Segment Open
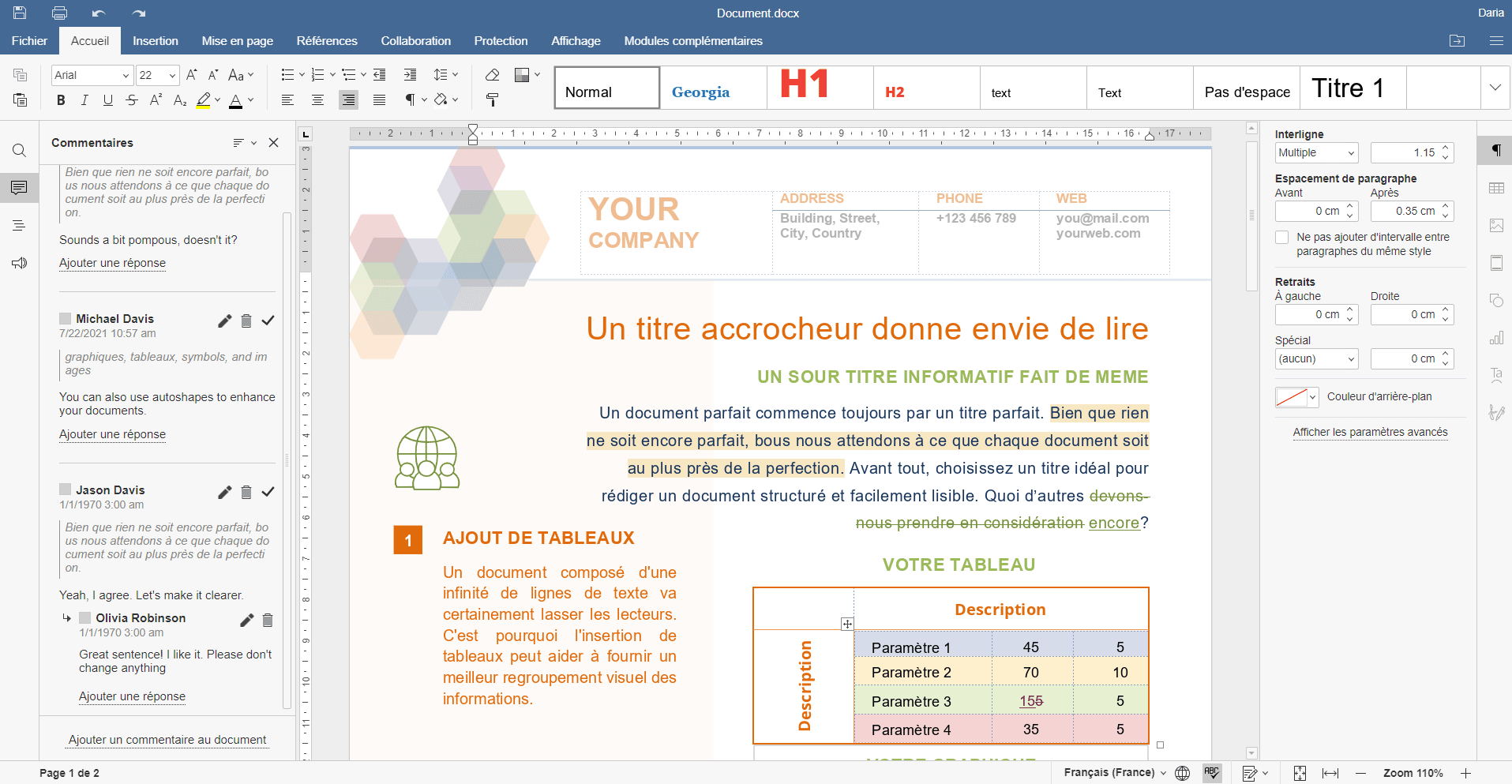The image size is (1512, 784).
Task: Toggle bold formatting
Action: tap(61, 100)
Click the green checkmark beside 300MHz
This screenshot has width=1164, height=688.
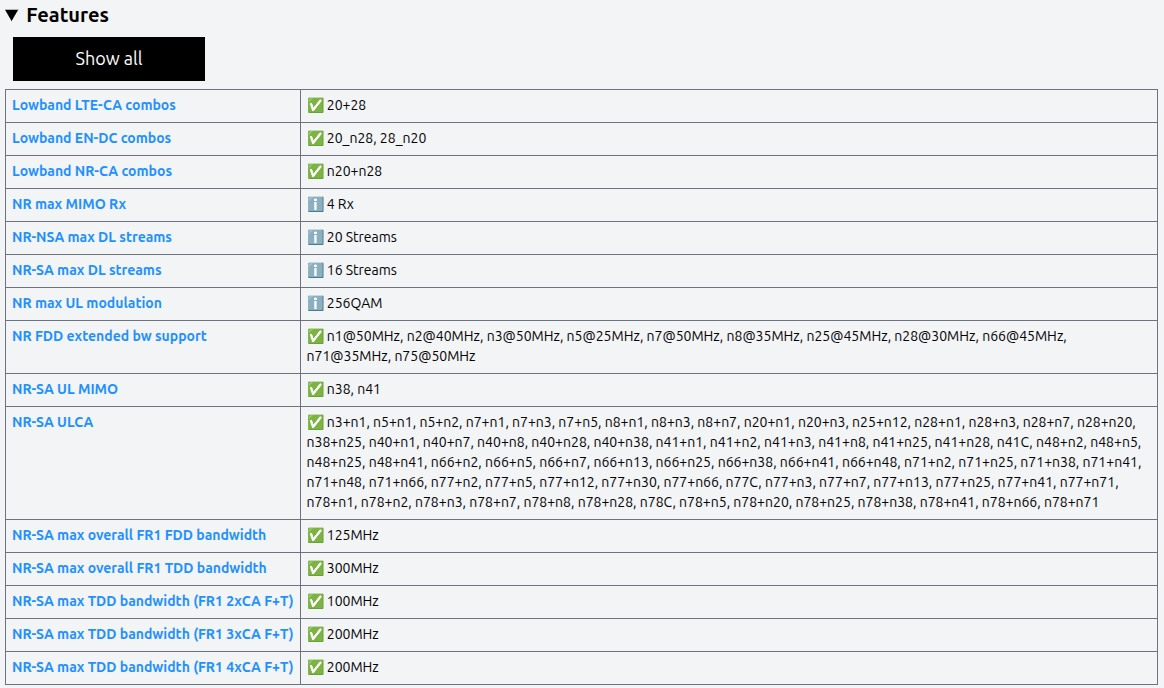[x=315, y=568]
Segment Closed
Exercise objective:
The lines to be extracted begin at the line containing "Click the green checkmark beside 300MHz" and continue through the final line of the material above, both ends included. Reproduce them exactly, without the pictures.

Response area:
Click the green checkmark beside 300MHz
This screenshot has width=1164, height=688.
[x=315, y=568]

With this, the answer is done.